Thank you for your testimony.

The CHAIRMAN.  Thank you.

Mr. SNYDER.  Mr. Chairman, that report, we do not have that. 

The CHAIRMAN.  Mr. Snyder would like to look at that book if you would not mind passing it around.  And if he does not pay for it, we will get him for it.  Thank you.

Mr. Mitchell?  Mr. Hare?

Mr. HARE.  Thank you, Mr. Chairman.

I just have two questions.  Ms. Tanielian, you mentioned in your testimony that slightly more than half of those that are suffering from PTSD and depression are receiving minimally adequate care.

Can you describe what you mean by that and also what are the long-term effects of the inadequate care?  What might they be and what are we looking at here?

Ms. TANIELIAN.  Sure.  Only about half of those who had sought care from a professional in the past year received what we define as minimally adequate care, which really was about the amount of time they spent in either therapy or the number of times that they visited the doctor.

So if they were getting medications, it was four visits to a physician in the past year and taking the medication as long as they were recommended to.  If they were in therapy or counseling, it was visiting a therapist for at least eight visits of 30 minutes in duration.

So this is really just a minimum dose of therapy.  Without treatment or with under-treatment, we know that there are long-term negative consequences associated with having PTSD, depression, and TBI including impairments in relationship, homelessness, increased risk for suicide, problems with employment, et cetera.

Mr. HARE.  So what kind of care?  I mean, okay, we know what minimum care here is, minimally.  So what would you advocate for that?

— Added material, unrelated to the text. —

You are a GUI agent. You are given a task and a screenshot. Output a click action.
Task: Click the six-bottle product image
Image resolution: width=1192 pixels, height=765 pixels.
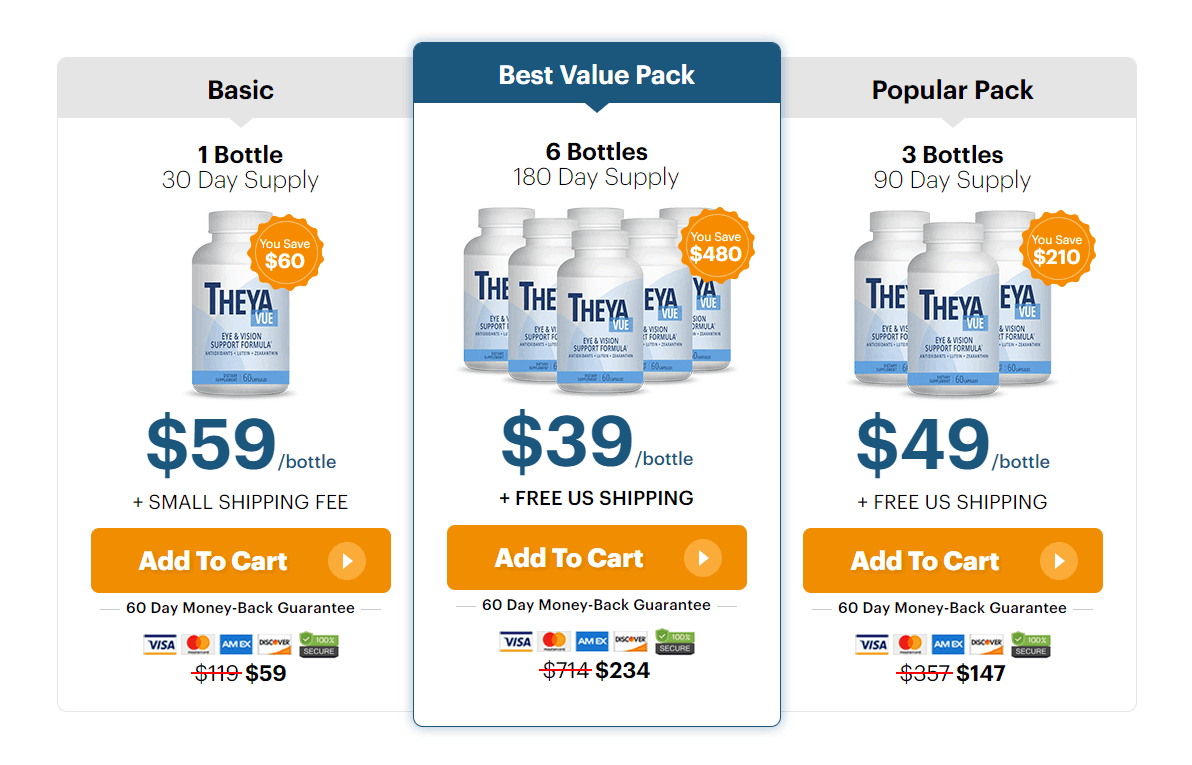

Ms. TANIELIAN.  We are recommending that veterans and servicemembers, wherever they are treated, wherever, in whichever sector, they be offered the latest evidence-based therapies, treatments that have been demonstrated through research to yield higher recovery rates.  So faster recovery as well as more time without symptoms.

Mr. HARE.  Okay.  And, Dr. Jaycox, just a quick question for you.  How could both the VA and the DoD improve the methods for identifying and bringing in soldiers who may be suffering from PTSD, major depression, or TBI to improve their care?

Dr. JACOX.  That is a really good question.  There are a number of screening efforts underway.  Unfortunately, you know, there is some concern that servicemembers and veterans do not want a PTSD or depression diagnosis on the record in their personnel file. 

And so it is tricky to figure out a way to screen them in a way that will benefit them and get them into care without the concerns about negative career repercussions.

I think the more that the military can do to encourage care, to make it acceptable and seen as a sign of strength to receive mental health treatment post deployment, the more servicemembers would be willing to seek out those services and admit to symptoms when they are screened.

Mr. HARE.  The Chairman has advocated for a long time, and I completely agree with him, that we ought to be screening everybody so that that person does not have to identify themselves as having a problem and then there is the whether or not it is going to affect whether or not they are going to be able to advance in rank or whether it is going to affect them in their jobs.

So would you concur that what we should be looking at doing is screening everybody that comes back with no exceptions and also then monitoring them for a longer period of time because a lot of times, as I understand it, and I have a Vet Center close to my Congressional district office, a lot of this does not just happen in a matter of weeks or months?  It could be down the road.  Plus, you know these are things that affect not just the service person but their entire family.

Dr. JACOX.  There are mandatory screenings post deployment and now three to six months after return, but those, again, are imperfect in that servicemembers might not be willing to admit to symptoms when screened.

But I agree that long-term follow-up is necessary.  Research is necessary to follow individuals over time and track and see how they are doing and particularly around traumatic brain injury where we know so little about the functional impairment, the long-term course, and the types of treatments that are needed, that there really is a strong need to identify and follow individuals over time.